__Document segment__
====

Homejoy says it is on a mission to free you from housework.
The tech-savvy home-cleaning service has raised $38 million.
“Homejoy is on a social mission to make homes happier everywhere,” cofounder and CEO Adora Cheung told VentureBeat. “We do this by giving people back time at home to do things they’re more passionate about and by giving cleaning professionals access to opportunities to better support their own homes.”
Housework may not be the most enjoyable task in the world, but it is necessary. YC-backed Homejoy connects people with professional home cleaners through an easy-to-use platform that streamlines the finding-and-booking process. Clients enter a few basic details about their home, select a convenient time, and for $20 an hour, a vetted service takes care of the dirty work.
The cleaners are personally selected for a client’s needs, and they all are bonded and insured, undergo background checks and in-person interviews, and must receive good reviews to stay on-staff.
“Busy people go home, and their homes may be dirty, the toilet may be broken, or weeds may be growing out their front lawn,” Cheung said. “The last thing they want to do is take care of it themselves. The next to last thing they want to do is do all the research required to find someone who can be trusted, reliable and will offer price transparency.”
As Cheung mentioned, Homejoy offers employment to people looking for extra income and flexible work hours, much in the way sharing economy startups like Lyft and TaskRabbit do.
She showed how one of their cleaners, who used to provide in-home care for the elderly but wanted more time to spend with her son, now works for Homejoy. I myself am a Homejoy client and have had cleaners range from students to professionals who have been cleaning for a decade.
Homejoy now works with 500 cleaners around the country. It is currently active in 31 markets across the U.S. and Canada.
A home-cleaning service may not be the most innovative or sexy idea in the world, but Homejoy is an example of a startup taking an offline, inconvenient, fragmented industry and modernizing how business gets done.
“The home cleaning industry is a $15 billion market, and we not only want to participate but we want to expand it,” Cheung said. “Many of our customers are those who’ve never used cleaning services before because it was never convenient or affordable. However, it’s not just about cleaning. We want to be the ‘get help’ button for your home.”
Homejoy launched in San Francisco in July 2012 as Pathjoy, and rebranded to Homejoy in March 2013. Cheung said when she and cofounder, Aaron Cheung (her brother), were starting out, she took a full-time job as a cleaner at a national company.
“We learned how to clean and came to appreciate how hard and labor intensive it is,” she said. “I saw how ‘the old guard’ does it and began thinking of ways we would improve it through technology. Everyone in our company cleans as well – they really understand how it works, which is a critical part of our company culture and helps us design processes and technology to make the company as efficient as possible.”
Homejoy announced last week that it established the Homejoy Foundation, a 501(c)3 that supports “home happiness” initiatives for veteran and military families. All administrative and operational costs are provided by Homejoy the startup, so donations go directly to organizational and individual grants.
Redpoint Ventures led this round, with participation from existing investor Google Ventures, Max Levchin, First Round Capital, Oliver Jung, Mike Hirshland, and others. This brings the total capital raised to $40 million.

====

__Records shown__
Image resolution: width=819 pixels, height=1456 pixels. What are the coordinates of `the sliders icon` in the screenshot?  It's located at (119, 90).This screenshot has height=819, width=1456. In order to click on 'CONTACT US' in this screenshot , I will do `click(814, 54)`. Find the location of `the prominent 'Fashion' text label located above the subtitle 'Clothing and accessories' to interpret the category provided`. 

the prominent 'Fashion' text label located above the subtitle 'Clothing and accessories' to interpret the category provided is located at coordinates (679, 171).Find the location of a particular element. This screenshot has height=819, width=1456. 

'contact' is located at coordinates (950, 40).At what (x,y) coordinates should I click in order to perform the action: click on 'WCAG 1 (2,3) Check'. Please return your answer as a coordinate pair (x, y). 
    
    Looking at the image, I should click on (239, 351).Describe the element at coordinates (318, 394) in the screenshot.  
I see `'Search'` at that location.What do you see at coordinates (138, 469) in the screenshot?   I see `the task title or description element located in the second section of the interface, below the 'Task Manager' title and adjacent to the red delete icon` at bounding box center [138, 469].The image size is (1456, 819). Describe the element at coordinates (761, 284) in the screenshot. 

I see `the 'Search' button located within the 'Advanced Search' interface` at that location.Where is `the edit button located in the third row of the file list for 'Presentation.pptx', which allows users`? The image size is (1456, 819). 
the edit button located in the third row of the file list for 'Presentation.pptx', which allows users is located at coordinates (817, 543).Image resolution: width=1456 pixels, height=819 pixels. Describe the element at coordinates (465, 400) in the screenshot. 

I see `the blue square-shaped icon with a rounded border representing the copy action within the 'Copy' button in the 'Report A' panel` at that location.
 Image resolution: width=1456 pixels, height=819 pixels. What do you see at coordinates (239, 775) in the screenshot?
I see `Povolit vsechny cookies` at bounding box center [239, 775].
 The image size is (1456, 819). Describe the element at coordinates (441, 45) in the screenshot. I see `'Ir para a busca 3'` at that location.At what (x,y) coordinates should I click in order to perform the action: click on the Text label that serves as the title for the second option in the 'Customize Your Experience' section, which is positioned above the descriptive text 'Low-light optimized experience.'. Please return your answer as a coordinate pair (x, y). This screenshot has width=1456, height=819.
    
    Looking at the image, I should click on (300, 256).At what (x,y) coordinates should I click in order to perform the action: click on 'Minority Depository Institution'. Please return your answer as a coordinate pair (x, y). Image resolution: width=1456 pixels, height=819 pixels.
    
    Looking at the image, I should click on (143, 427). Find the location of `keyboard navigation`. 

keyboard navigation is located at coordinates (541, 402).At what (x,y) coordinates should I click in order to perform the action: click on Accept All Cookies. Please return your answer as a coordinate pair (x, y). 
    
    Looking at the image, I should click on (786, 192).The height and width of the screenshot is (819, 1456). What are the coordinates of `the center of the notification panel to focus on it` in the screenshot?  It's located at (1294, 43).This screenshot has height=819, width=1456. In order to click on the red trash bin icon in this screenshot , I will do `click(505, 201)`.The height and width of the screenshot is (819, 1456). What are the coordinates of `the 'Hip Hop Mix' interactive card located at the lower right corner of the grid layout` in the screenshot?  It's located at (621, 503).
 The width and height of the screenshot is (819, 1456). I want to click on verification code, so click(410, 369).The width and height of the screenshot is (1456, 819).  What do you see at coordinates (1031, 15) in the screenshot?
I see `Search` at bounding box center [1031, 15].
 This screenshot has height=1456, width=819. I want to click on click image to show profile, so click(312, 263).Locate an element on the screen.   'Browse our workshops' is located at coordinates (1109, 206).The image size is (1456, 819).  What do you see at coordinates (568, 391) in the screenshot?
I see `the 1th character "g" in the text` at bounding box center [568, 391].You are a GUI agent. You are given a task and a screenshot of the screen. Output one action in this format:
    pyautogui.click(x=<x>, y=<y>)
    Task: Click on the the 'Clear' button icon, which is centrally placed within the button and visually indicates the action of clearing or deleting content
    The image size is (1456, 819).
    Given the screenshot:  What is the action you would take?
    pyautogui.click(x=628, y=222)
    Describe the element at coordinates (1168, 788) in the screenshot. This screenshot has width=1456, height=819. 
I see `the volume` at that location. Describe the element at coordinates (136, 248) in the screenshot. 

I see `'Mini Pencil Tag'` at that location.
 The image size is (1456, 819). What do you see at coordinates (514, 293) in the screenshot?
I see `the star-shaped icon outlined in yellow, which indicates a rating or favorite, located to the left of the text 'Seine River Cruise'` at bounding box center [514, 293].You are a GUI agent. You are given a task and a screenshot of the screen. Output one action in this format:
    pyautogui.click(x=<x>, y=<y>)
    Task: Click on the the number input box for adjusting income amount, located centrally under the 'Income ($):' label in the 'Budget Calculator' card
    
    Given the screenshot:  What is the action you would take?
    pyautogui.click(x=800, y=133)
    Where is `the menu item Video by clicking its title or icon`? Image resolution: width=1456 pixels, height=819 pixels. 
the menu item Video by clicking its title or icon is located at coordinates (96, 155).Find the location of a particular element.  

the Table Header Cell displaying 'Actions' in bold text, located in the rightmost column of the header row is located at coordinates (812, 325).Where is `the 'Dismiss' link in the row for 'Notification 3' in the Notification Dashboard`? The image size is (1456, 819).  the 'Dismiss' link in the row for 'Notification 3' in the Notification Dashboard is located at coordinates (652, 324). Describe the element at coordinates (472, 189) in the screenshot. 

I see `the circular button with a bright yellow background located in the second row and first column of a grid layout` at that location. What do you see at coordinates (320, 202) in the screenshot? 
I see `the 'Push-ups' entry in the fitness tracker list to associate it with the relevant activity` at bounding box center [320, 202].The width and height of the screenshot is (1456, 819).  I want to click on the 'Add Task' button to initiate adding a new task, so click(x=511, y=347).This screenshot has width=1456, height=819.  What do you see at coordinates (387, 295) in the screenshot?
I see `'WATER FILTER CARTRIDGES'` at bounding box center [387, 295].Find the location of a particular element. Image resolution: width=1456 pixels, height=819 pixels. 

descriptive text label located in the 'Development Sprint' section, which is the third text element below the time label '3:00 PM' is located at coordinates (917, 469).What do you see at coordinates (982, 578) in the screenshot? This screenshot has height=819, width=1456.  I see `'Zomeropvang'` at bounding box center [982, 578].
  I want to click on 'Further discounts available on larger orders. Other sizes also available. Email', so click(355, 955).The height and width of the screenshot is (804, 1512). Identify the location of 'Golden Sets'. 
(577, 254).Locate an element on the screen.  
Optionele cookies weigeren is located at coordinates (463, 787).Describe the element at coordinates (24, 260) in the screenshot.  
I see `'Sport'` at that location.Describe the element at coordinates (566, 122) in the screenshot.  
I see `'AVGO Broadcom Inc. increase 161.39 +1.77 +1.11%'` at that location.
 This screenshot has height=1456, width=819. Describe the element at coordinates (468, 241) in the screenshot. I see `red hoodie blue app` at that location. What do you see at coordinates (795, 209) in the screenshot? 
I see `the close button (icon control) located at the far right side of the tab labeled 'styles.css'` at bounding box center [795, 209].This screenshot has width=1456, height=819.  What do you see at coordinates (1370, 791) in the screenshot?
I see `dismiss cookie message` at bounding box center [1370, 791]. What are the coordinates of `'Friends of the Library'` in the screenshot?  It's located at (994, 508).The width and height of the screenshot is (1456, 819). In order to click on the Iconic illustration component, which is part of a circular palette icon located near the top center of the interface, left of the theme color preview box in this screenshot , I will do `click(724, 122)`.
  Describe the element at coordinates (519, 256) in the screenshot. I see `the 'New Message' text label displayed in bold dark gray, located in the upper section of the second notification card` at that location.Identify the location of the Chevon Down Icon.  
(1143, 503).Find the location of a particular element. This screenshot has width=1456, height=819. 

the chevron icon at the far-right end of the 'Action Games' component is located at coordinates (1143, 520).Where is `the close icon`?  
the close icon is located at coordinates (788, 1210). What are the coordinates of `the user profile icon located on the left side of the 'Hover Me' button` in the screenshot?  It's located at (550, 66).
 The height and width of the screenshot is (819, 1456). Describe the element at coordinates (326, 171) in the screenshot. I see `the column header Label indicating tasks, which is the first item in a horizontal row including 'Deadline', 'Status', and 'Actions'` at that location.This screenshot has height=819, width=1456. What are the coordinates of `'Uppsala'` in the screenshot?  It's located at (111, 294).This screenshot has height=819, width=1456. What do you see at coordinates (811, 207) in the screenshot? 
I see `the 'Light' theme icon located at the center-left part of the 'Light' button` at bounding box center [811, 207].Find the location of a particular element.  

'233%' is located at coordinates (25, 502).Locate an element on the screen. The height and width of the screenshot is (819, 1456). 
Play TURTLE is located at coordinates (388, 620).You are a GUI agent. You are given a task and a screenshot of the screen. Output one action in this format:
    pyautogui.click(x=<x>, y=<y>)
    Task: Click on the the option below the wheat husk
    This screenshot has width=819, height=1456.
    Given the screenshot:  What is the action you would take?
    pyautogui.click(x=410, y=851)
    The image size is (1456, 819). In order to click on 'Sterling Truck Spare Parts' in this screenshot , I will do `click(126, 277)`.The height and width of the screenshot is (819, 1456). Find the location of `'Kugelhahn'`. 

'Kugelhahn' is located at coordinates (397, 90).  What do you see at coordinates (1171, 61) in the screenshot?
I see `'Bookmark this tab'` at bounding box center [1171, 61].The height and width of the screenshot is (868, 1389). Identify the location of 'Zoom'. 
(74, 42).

====

__Task 1__
Rewrite the Homejoy article between "As Cheung mentioned, Homejoy" and "business gets done.", inclusive, substituting "housekeepers" for "cleaners".
__Task 2__
Decide whether each statement agrees with the Homejoy article, and answer yes or no with the deciding words quoted from it: (a) Clients pay $20 an hour for the cleaning service. (b) Homejoy first launched in New York. (c) Google Ventures led this funding round.

__Exercise solution 1__
As Cheung mentioned, Homejoy offers employment to people looking for extra income and flexible work hours, much in the way sharing economy startups like Lyft and TaskRabbit do.
She showed how one of their housekeepers, who used to provide in-home care for the elderly but wanted more time to spend with her son, now works for Homejoy. I myself am a Homejoy client and have had housekeepers range from students to professionals who have been cleaning for a decade.
Homejoy now works with 500 housekeepers around the country. It is currently active in 31 markets across the U.S. and Canada.
A home-cleaning service may not be the most innovative or sexy idea in the world, but Homejoy is an example of a startup taking an offline, inconvenient, fragmented industry and modernizing how business gets done.

__Exercise solution 2__
(a) Yes: "for $20 an hour, a vetted service takes care of the dirty work."
(b) No: "Homejoy launched in San Francisco in July 2012 as Pathjoy."
(c) No: "Redpoint Ventures led this round, with participation from existing investor Google Ventures."